• _Your instructions_
Pull every line that holds the word "Treno" from the entries.
··· Data shown
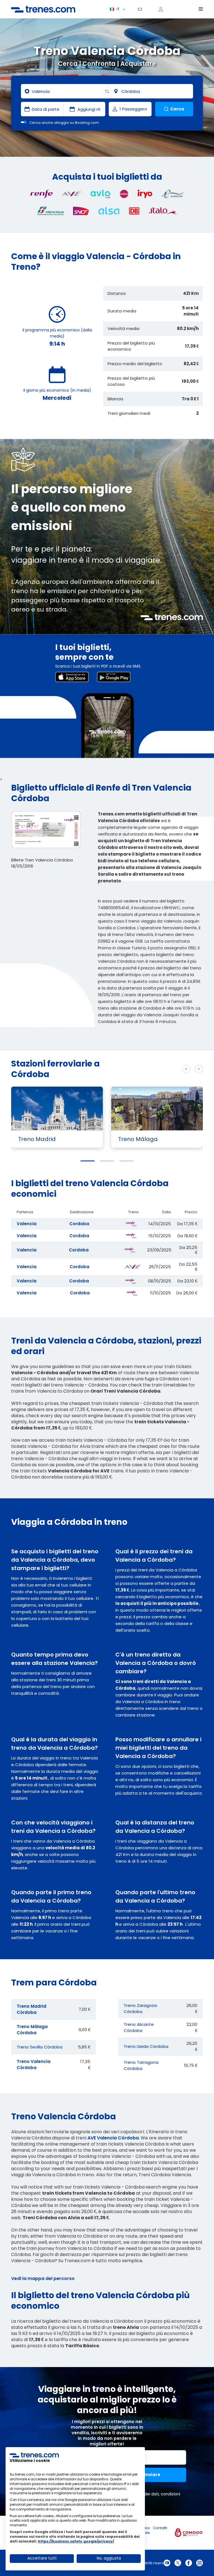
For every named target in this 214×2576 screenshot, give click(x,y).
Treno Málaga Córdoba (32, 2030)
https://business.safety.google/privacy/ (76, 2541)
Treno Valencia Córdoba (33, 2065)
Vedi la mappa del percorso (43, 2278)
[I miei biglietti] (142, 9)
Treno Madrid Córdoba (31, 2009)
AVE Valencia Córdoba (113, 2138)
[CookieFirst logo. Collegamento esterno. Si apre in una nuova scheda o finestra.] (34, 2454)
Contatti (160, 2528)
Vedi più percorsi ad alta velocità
······
• _Answer box_
Treno Málaga Córdoba (32, 2030)
Treno Valencia Córdoba (33, 2065)
Treno Madrid Córdoba (31, 2009)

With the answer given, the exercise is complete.